Sérgio Ávila, em declarações aos jornalistas, salientou que estes dados “ainda são mais relevantes” quando, tradicionalmente, no último trimestre do ano há uma “redução acentuada de emprego” devido à sazonalidade.

No entanto, destacou o governante, “o número de empregados é o mais elevado dos últimos 10 anos e o número de desempregados o mais baixo dos últimos sete anos”.

“Isso é ainda mais relevante quando – como alguns erradamente dizem que a redução do desemprego deriva de programas ocupacionais – em 2017, há mais 3.968 açorianos empregados e, ao mesmo tempo, menos 1.066 Açorianos em programas ocupacionais”, salientou Sérgio Ávila.

Para o Vice-Presidente, estes números demonstram “claramente que o crescimento do emprego tem resultado do crescimento da actividade económica”.

A taxa de desemprego nos Açores foi de 8,3% no quarto trimestre de 2017, o que corresponde a uma redução de mais de 19% do número de desempregados comparativamente ao mesmo período do ano anterior.

 

A leitura dos TSD 

 

”A descida da taxa de desemprego, registada no último trimestre de 2017, não deve dar lugar a euforias”, disse ontem Joaquim Machado.

Para o Presidente dos TSD/Açores, o número de açorianos desempregados “continua a ser um problema social grave, pese embora a ligeira melhoria verificada, comparativamente a 2016”.

“Mas”, sublinha o dirigente social democrata, “o valor de 9% situa-se acima da média do país e muito aquém do que se registava antes da crise – 6,9% em 2010 –, então sem o efeito positivo que o turismo trouxe para o mercado de trabalho nos Açores”, regista.

Segundo Joaquim Machado, “há cerca de 17 mil açorianos sem emprego, considerando que mais de 6 mil pessoas estão integradas em programas ocupacionais, portanto, sem emprego ou sequer qualquer contrato a termo certo”, adianta.

“Aliás, o número médio de trabalhadores ocupados vem a crescer exponencialmente de ano para ano (mais de 400% entre 2012 e 2017), sinal evidente de que a nossa economia não tem sido capaz de gerar os postos de trabalho de que a Região necessita”, diz o líder regional dos TSD.

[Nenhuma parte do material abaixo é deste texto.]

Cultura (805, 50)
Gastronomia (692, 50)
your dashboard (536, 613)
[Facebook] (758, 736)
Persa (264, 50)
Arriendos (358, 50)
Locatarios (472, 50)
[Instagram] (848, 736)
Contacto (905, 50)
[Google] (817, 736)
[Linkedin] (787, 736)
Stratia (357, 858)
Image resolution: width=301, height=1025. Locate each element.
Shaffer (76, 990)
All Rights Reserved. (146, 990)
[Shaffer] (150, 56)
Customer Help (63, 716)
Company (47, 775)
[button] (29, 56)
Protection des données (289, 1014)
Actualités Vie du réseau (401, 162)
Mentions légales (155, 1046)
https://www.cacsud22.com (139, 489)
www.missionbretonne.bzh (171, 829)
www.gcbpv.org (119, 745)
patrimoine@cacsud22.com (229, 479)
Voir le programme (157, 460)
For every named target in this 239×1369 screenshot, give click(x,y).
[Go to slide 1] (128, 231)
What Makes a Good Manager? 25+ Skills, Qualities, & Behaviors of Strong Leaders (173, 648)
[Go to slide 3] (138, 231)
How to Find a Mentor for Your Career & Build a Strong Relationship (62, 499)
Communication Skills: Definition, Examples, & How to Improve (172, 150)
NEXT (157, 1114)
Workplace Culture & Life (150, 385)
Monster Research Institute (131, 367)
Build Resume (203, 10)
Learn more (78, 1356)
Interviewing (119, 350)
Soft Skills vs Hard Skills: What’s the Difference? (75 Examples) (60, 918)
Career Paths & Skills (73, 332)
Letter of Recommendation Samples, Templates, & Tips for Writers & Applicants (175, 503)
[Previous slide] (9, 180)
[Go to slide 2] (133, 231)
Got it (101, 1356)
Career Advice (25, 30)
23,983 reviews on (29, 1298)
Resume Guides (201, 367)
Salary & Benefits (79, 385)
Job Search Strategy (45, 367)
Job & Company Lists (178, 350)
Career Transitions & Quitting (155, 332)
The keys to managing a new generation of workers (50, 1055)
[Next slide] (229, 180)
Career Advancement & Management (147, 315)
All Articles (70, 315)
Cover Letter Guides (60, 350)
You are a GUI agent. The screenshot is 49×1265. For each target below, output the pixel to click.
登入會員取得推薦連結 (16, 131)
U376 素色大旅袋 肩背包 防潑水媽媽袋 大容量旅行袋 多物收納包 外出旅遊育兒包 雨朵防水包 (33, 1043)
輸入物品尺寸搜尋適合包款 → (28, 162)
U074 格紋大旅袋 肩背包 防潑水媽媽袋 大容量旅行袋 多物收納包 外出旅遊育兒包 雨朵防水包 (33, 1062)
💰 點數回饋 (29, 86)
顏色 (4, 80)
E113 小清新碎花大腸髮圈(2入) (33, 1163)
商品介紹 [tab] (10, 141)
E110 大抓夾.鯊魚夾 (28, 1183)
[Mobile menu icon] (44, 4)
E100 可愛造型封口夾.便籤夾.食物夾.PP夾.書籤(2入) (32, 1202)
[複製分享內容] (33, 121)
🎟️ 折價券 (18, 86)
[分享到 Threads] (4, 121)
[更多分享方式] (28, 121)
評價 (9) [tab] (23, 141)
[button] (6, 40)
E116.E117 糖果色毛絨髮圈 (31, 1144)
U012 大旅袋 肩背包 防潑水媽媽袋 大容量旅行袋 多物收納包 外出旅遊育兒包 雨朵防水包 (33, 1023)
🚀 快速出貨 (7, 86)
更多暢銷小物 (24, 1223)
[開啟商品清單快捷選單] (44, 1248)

Outra preocupação relacionada com a falta de postos de trabalho prende-se com o desemprego de longa duração, isto é superior a um ano, que nos Açores atinge 39% dos desempregados (3.443 pessoas): “E isso deve ser motivo de grande preocupação, sobretudo para os responsáveis políticos”, diz Joaquim Machado

Para os TSD/Açores, ao fenómeno do desemprego junta-se ainda o problema da precariedade, dos contratos, incluindo a Função Pública regional, onde vem crescendo o número de trabalhadores contratados a termo.

“E a tudo isso soma-se outro problema, de grandes proporções e dimensão social, que é a prevalência de baixos salários, situação que explica a mais alta taxa de beneficiários do Rendimento Social de Inserção do país, bem como o facto de sensivelmente dois terços dos alunos da Região serem beneficiários da Ação Social Escolar”, lembra Joaquim Machado.